Nano Banana 2 Edit starts at $0.070 per run. That figure is the base price — the final charge scales with the parameters you set in the form (output size, length, count, references, or whatever knobs this model exposes), so a higher-quality or larger output costs more than a minimal one. The exact cost for your current input is shown live next to the Generate button before you submit, and the actual per-call charge is recorded on the prediction afterwards.
Key inputs: `prompt`, `images`, `aspect_ratio`, `resolution`, `enable_base64_output`, `enable_image_search`. The full JSON schema (types, defaults, allowed values) is rendered above the Generate button and mirrored in the API reference at https://wavespeed.ai/docs/docs-api/google/google-nano-banana-2-edit.

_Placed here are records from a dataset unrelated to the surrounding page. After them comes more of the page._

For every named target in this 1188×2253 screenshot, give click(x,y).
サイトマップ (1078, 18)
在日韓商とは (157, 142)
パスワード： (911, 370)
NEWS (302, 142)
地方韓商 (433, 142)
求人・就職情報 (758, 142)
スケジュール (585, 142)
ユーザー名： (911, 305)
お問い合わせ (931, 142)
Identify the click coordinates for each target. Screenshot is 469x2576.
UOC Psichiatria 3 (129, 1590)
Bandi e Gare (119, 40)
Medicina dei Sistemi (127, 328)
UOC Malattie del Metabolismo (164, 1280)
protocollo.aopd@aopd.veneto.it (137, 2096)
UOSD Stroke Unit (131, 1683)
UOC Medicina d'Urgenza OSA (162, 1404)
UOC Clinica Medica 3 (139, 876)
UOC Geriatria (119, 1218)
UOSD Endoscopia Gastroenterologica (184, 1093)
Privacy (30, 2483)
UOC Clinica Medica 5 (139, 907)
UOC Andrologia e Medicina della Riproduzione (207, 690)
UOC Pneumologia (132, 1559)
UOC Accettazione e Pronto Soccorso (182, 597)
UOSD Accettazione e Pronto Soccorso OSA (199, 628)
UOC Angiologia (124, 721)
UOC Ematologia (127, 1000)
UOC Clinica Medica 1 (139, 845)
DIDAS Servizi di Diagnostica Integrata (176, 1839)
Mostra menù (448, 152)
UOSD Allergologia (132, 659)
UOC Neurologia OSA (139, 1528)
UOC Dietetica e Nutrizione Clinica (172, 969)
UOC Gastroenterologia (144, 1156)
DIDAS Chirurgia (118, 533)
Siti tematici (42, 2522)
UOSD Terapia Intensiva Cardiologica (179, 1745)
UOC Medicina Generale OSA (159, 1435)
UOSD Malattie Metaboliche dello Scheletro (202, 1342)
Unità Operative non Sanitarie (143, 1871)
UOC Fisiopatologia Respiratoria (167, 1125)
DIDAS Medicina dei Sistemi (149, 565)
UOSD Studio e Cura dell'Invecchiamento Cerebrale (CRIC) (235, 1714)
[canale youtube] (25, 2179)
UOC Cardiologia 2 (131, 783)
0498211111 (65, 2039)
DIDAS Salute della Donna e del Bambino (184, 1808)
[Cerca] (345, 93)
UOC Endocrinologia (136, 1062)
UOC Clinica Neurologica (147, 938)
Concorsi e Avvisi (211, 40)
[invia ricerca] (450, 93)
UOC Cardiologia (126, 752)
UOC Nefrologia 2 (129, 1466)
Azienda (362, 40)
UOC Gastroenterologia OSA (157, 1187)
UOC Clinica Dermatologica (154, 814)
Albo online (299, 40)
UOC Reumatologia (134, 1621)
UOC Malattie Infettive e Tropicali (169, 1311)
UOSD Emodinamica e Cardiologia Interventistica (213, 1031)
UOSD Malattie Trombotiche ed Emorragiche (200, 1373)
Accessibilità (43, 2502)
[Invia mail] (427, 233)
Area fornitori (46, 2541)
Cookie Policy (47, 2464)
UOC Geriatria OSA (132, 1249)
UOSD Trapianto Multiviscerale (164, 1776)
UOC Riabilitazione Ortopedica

Sign up for a free WaveSpeedAI account to claim starter credits, copy your API key from /accesskey, then call the endpoint shown in the API tab of the playground. The playground also auto-generates a code sample in Python, JavaScript, or cURL for the parameters you've set.
Commercial usage rights depend on the model's license, set by its provider (Google). The license summary appears on the model card above; see WaveSpeedAI's Terms of Service for platform-level conditions.